DOCUMENT PASSAGE:
Indeed, the O’Bannon case in the Ninth Circuit recently decided on the proper antitrust framework -the rule of reason–for the payment of NILs to athletes. Significantly, the Chief Judge in that case noted that the Ninth Circuit’s decision was limited to the facts at hand, stated that “the national debate about amateurism in college sports is important. But our task as appellate judges is not to resolve it. Nor could we..” The Supreme Court, despite petitions for certiorari by both sides, declined to review the decision. Other cases concerning payment of athletes exist in courts throughout the states and 12 federal regional circuits. Waiting for the courts to develop clarity is risky and likely to be frustrating. Courts decide cases on specific, relatively narrow sets of facts. As a result, absent an overarching Supreme Court decision, which is by no means assured, a clear judicial resolution of the athletic compensation issue could be a decade or more away.
The NCAA needs to do its job which is to establish broad amateurism policy based on a thoughtful analysis and considering all stakeholder interests. Quizzically Dr. Rice, in her remarks accompanying the Report’s release, did not shy away from discussing the NIL and compensation matter issues, saying that “for the life of me I don’t understand the difference between Olympic payments and participation in Dancing with the Stars–and what can’t be allowed . . . .” She pointed out that most Commissioners believe that the NIL rules should be taken up as soon as the legal framework is established. We say, “Why wait?” The Drake Group has proposed a very specific framework for how to handle NILs in its position paper on that issue including calling for athlete reporting, conformance with marketplace value, no involvement of institutional representatives and other controls. To restrict athletes’ outside income while enriching coaches and athletic directors and allowing institutions to build lavish facilities that aid recruiting, but lack educational value, yet failing to meet athletes’ basic medical and insurance needs invites accusations of exploitation and perpetuates under-the-table payments.

DATA TO EXAMINE:

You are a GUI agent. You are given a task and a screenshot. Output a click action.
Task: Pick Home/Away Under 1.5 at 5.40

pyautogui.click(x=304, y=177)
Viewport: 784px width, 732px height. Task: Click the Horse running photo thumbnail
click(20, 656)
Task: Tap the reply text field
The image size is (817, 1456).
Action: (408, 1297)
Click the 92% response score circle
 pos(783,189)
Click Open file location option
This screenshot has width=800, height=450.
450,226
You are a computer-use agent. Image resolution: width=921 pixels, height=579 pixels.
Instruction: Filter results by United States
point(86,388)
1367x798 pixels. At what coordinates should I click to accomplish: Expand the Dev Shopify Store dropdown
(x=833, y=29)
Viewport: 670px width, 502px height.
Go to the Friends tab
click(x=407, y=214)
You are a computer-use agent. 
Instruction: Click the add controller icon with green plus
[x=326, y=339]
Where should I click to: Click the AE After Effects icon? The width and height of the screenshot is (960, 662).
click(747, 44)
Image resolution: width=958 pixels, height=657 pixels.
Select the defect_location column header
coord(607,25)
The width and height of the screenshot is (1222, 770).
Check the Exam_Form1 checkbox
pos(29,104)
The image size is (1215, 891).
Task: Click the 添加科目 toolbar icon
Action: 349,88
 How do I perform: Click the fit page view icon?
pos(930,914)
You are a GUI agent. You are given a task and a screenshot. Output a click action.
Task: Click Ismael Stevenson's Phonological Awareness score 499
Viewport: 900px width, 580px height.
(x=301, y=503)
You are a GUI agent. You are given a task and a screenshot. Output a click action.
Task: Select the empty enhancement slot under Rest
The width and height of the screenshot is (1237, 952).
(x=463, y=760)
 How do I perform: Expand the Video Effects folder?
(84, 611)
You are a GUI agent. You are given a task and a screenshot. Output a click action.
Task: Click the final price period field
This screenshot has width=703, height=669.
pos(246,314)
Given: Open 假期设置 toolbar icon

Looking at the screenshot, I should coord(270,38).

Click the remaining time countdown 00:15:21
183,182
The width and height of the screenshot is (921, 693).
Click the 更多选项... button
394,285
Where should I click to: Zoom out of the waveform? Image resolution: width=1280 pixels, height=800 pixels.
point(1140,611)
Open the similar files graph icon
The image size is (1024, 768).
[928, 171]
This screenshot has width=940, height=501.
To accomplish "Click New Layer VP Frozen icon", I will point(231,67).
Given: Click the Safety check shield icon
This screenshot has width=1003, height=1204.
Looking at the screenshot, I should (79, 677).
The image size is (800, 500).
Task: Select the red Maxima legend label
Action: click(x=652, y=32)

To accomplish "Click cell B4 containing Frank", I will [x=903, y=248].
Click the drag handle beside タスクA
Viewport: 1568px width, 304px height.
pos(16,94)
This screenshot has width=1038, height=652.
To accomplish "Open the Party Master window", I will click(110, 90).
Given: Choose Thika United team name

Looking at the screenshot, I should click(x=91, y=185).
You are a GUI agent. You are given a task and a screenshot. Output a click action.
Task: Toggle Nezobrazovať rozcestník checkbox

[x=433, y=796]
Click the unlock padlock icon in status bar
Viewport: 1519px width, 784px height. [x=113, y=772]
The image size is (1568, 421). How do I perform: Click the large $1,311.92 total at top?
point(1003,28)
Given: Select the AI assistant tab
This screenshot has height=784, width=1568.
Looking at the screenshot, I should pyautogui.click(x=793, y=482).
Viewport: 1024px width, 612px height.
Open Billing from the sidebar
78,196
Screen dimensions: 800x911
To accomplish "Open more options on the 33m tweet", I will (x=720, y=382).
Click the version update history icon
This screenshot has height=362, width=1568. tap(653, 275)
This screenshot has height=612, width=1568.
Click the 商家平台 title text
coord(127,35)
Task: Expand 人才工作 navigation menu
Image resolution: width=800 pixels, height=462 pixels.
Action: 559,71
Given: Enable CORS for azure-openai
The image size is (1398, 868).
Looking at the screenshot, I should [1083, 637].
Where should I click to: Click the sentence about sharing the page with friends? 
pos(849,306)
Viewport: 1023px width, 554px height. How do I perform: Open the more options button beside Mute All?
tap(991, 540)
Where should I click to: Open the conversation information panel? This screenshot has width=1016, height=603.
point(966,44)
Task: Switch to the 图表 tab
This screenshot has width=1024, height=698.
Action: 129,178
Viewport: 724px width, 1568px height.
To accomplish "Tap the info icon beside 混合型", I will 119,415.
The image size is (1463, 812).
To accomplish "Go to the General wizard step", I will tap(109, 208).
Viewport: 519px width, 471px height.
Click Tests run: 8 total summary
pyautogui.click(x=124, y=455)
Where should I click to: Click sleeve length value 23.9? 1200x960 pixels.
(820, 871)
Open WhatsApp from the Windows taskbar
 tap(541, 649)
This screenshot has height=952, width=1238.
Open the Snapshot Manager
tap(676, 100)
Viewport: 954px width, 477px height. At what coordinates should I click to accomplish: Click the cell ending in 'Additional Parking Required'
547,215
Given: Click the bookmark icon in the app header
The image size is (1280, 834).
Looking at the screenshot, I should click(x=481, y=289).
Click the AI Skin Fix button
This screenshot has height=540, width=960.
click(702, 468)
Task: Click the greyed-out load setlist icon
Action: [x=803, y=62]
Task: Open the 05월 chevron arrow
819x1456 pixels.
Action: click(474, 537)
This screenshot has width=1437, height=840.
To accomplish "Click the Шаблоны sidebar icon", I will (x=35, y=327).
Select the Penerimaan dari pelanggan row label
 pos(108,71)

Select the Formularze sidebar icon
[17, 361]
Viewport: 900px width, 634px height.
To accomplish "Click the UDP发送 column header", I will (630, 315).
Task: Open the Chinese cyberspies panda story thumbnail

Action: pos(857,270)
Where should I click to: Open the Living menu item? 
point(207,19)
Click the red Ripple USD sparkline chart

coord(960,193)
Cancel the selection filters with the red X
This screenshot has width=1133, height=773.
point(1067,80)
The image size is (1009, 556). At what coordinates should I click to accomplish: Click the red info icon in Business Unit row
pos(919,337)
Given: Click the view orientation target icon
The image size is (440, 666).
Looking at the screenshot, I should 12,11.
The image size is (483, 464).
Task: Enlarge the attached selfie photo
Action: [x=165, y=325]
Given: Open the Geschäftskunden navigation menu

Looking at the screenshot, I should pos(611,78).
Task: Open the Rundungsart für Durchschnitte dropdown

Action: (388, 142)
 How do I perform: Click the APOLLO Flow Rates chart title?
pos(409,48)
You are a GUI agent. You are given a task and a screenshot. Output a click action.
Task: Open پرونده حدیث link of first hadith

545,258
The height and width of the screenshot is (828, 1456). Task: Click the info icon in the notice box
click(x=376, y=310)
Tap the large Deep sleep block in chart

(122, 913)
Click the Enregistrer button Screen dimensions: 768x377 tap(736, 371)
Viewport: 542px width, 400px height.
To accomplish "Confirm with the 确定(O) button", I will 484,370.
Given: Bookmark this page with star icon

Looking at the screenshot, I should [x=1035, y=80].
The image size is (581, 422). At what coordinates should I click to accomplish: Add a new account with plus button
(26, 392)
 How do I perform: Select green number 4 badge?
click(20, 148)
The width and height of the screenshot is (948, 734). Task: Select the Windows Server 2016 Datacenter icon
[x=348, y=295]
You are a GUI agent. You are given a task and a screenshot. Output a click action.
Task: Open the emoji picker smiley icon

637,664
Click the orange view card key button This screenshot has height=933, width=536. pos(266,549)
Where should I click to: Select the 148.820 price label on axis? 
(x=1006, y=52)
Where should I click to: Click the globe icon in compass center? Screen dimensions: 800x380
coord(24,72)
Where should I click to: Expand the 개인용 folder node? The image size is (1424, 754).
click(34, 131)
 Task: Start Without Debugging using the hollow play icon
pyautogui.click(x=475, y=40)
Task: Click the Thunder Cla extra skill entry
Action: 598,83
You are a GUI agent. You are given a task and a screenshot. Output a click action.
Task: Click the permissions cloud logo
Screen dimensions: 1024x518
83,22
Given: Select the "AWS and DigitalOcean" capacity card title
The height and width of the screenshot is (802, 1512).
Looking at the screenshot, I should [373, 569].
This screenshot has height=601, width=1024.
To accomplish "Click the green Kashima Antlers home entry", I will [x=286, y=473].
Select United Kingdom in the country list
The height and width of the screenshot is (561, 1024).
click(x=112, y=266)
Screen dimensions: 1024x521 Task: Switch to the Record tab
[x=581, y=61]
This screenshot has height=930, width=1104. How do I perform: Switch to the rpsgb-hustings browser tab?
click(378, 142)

YOUR OBJECTIVE: Continue the passage on NCAA amateurism policy and athlete name, image, and likeness payments, starting after its last sentence.

ANSWER TO THIS EXERCISE:
Lastly, The Drake Group believes the Commission missed the opportunity to identify and address other significant athlete benefit problems. With few exceptions, athletes or their families must pay for their own athletic injury insurance. There are no long-term medical guarantees except for catastrophic injuries. It is this imbalance of who is actually benefitting from the athletics revenues largesse that produces public sympathy for even illegal athlete compensation. It is this system that must be addressed and we believe the Commission should continue its work to try to do so.